● **DOCUMENT SEGMENT**
------------------------------------

Thwaite is an NES homebrew game similar to Missile Command.
In Thwaite, you have to defend the town by shooting your own missiles from the silos to explode in front of enemy missiles, much like in Missile Command.
At the bottom of the screen are 10 houses and two missile silos. Missiles come in from the top of the screen toward the 12 targets at various angles, followed by about 32 pixels of smoke drawn as sprites. Occasionally (more often at higher difficulty levels), a MIRV (large missile) enters that turns into three small missiles when it reaches about halfway down the screen. Sometimes an upsidaisium balloon carrying a box will float in from the side, and once it has crossed part of the screen, the small missiles fall out of the box like with a MIRV, and the balloon floats away. If one of them lands on a house or silo, the missile and target are destroyed.
Silos that aren't destroyed and aren't out of missiles fire missiles. The player uses the + Control Pad to move the crosshair in front of a missile. Pressing B or A places an 8x8px bulls-eye and fires an anti-missile missile from the closest available silo. When the missile reaches the bulls-eye, it creates a round explosion that expands to 24px across over a second and then disappears. Any incoming missiles whose head touches the explosion turn into other explosions that can in turn destroy other missiles.
After destroying a number of missiles, the wave ends, the clock moves forward by several minutes, and more missiles are added to your silos. If a silo has been destroyed, it is rebuilt a wave later. After several refills, the morning comes, and if fewer than 10 houses are present, a new one is built. The game is over when both silos are destroyed, all houses are destroyed, or seven days have passed.
Support for the Super NES Mouse works as of Thwaite 0.03. Only Nintendulator appears to emulate that.

------------------------------------

● **GIVEN ENTRIES**
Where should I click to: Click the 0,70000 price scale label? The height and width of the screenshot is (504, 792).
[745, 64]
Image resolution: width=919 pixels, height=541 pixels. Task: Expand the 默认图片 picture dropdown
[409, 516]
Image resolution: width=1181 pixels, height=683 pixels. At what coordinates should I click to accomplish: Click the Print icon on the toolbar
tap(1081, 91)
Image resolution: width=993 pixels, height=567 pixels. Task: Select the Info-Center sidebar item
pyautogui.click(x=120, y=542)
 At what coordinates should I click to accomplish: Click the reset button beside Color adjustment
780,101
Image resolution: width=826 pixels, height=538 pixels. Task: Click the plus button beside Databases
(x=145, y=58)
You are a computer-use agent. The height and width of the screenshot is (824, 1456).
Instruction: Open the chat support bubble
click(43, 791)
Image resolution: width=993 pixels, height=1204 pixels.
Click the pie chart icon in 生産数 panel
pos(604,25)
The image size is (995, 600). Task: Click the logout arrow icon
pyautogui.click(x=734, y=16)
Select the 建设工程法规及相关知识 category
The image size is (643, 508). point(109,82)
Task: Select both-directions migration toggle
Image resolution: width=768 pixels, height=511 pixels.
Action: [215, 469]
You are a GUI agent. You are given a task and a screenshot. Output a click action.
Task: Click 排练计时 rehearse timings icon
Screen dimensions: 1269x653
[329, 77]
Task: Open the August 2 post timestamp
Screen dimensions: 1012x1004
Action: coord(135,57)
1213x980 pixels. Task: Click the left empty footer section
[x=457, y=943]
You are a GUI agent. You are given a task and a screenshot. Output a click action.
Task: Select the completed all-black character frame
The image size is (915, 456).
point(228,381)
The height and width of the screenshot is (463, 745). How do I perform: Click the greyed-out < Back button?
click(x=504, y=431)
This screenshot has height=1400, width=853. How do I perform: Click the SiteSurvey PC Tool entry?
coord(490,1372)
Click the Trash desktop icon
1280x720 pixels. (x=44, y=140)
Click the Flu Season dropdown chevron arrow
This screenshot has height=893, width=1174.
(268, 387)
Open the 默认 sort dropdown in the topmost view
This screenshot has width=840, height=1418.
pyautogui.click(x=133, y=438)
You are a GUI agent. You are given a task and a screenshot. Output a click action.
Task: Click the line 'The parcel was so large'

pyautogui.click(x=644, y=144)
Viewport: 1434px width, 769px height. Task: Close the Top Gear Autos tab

------------------------------------

● **GOAL OF THE EXERCISE**
According to the Thwaite description, under what conditions is the game over?

● **EXERCISE OUTPUT**
The game is over when both silos are destroyed, all houses are destroyed, or seven days have passed.